■ **Record extracts**

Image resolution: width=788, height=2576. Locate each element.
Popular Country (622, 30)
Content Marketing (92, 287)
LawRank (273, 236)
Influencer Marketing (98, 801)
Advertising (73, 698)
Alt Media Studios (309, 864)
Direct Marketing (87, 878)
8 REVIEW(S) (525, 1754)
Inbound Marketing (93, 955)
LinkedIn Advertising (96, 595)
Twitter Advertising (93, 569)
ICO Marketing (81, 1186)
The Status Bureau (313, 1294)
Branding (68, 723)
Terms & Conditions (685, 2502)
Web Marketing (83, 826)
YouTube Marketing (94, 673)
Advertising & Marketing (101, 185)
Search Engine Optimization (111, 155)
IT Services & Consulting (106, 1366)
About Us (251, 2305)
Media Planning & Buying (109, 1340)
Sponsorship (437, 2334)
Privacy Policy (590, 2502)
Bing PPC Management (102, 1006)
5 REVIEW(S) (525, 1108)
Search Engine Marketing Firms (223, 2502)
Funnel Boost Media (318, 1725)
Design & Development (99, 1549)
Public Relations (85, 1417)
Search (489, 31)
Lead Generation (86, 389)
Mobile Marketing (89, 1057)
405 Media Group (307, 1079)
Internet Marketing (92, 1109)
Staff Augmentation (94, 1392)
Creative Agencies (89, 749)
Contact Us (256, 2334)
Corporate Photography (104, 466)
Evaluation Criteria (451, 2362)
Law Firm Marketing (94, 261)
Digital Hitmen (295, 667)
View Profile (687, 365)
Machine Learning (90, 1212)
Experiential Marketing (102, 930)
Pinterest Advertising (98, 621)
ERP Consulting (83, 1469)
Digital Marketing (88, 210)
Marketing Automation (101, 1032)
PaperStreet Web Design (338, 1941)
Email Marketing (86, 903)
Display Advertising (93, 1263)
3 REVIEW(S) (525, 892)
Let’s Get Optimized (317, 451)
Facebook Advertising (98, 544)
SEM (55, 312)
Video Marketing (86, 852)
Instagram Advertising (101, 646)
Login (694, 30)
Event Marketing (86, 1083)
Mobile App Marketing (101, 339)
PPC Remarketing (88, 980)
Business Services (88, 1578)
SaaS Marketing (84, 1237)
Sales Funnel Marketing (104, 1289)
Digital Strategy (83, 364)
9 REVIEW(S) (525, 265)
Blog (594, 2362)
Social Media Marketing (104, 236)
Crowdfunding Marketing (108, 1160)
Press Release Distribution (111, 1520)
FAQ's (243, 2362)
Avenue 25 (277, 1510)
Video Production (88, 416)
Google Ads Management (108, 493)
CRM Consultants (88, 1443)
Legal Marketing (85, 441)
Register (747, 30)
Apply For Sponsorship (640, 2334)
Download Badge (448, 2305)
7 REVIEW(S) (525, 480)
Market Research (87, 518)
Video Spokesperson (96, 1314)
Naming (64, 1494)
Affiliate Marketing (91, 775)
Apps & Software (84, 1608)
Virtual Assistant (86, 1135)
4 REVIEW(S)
==
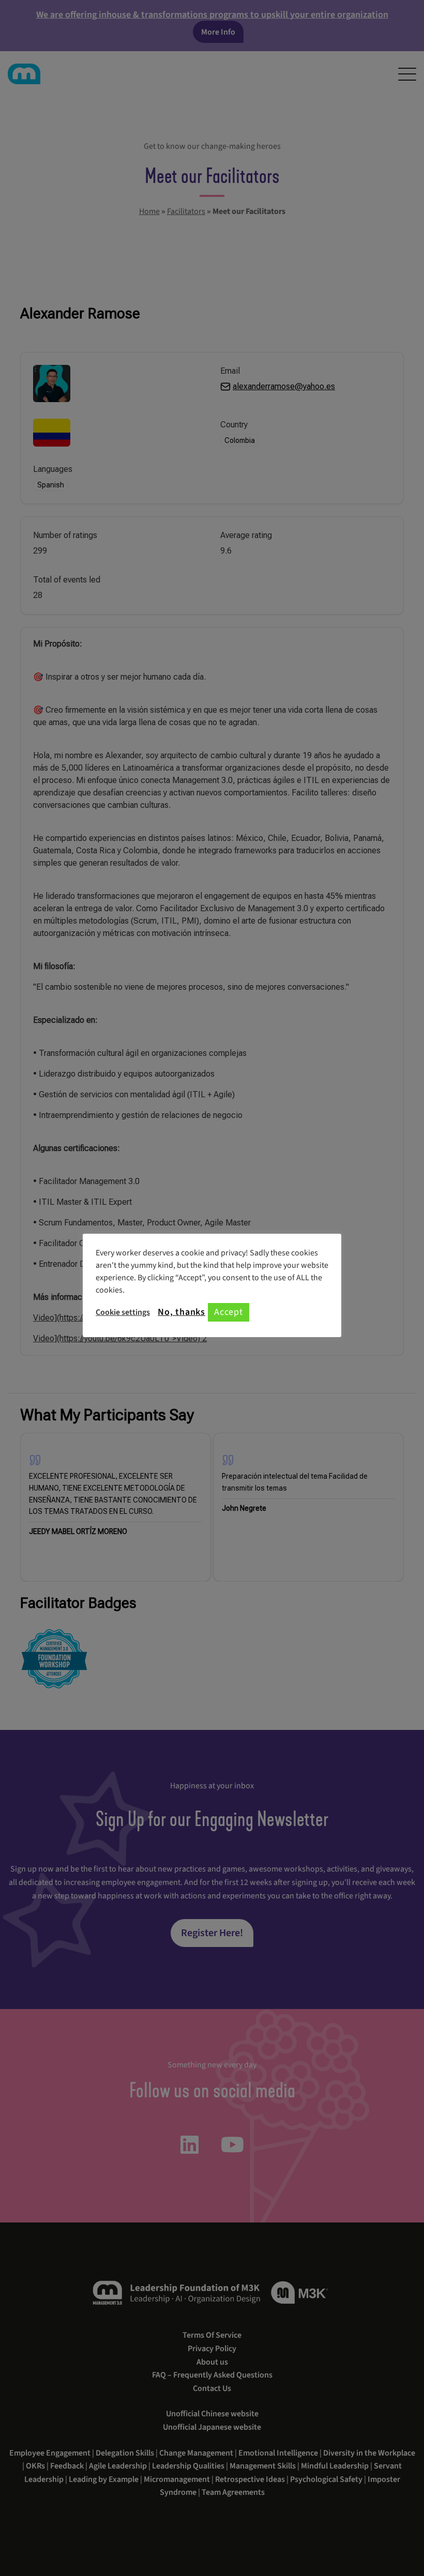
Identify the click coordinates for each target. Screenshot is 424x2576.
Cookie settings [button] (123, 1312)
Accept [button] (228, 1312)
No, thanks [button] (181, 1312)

■ **Work to complete**
Reproduce exactly, and only, the part of the listing above that begins at the line with "Image resolution: width=788, height=2576." and goes on through the line with "Apply For Sponsorship (640, 2334)".

■ **Written response**
Image resolution: width=788, height=2576. Locate each element.
Popular Country (622, 30)
Content Marketing (92, 287)
LawRank (273, 236)
Influencer Marketing (98, 801)
Advertising (73, 698)
Alt Media Studios (309, 864)
Direct Marketing (87, 878)
8 REVIEW(S) (525, 1754)
Inbound Marketing (93, 955)
LinkedIn Advertising (96, 595)
Twitter Advertising (93, 569)
ICO Marketing (81, 1186)
The Status Bureau (313, 1294)
Branding (68, 723)
Terms & Conditions (685, 2502)
Web Marketing (83, 826)
YouTube Marketing (94, 673)
Advertising & Marketing (101, 185)
Search Engine Optimization (111, 155)
IT Services & Consulting (106, 1366)
About Us (251, 2305)
Media Planning & Buying (109, 1340)
Sponsorship (437, 2334)
Privacy Policy (590, 2502)
Bing PPC Management (102, 1006)
5 REVIEW(S) (525, 1108)
Search Engine Marketing Firms (223, 2502)
Funnel Boost Media (318, 1725)
Design & Development (99, 1549)
Public Relations (85, 1417)
Search (489, 31)
Lead Generation (86, 389)
Mobile Marketing (89, 1057)
405 Media Group (307, 1079)
Internet Marketing (92, 1109)
Staff Augmentation (94, 1392)
Creative Agencies (89, 749)
Contact Us (256, 2334)
Corporate Photography (104, 466)
Evaluation Criteria (451, 2362)
Law Firm Marketing (94, 261)
Digital Hitmen (295, 667)
View Profile (687, 365)
Machine Learning (90, 1212)
Experiential Marketing (102, 930)
Pinterest Advertising (98, 621)
ERP Consulting (83, 1469)
Digital Marketing (88, 210)
Marketing Automation (101, 1032)
PaperStreet Web Design (338, 1941)
Email Marketing (86, 903)
Display Advertising (93, 1263)
3 REVIEW(S) (525, 892)
Let’s Get Optimized (317, 451)
Facebook Advertising (98, 544)
SEM (55, 312)
Video Marketing (86, 852)
Instagram Advertising (101, 646)
Login (694, 30)
Event Marketing (86, 1083)
Mobile App Marketing (101, 339)
PPC Remarketing (88, 980)
Business Services (88, 1578)
SaaS Marketing (84, 1237)
Sales Funnel Marketing (104, 1289)
Digital Strategy (83, 364)
9 REVIEW(S) (525, 265)
Blog (594, 2362)
Social Media Marketing (104, 236)
Crowdfunding Marketing (108, 1160)
Press Release Distribution (111, 1520)
FAQ's (243, 2362)
Avenue 25 (277, 1510)
Video Production (88, 416)
Google Ads Management (108, 493)
CRM Consultants (88, 1443)
Legal Marketing (85, 441)
Register (747, 30)
Apply For Sponsorship (640, 2334)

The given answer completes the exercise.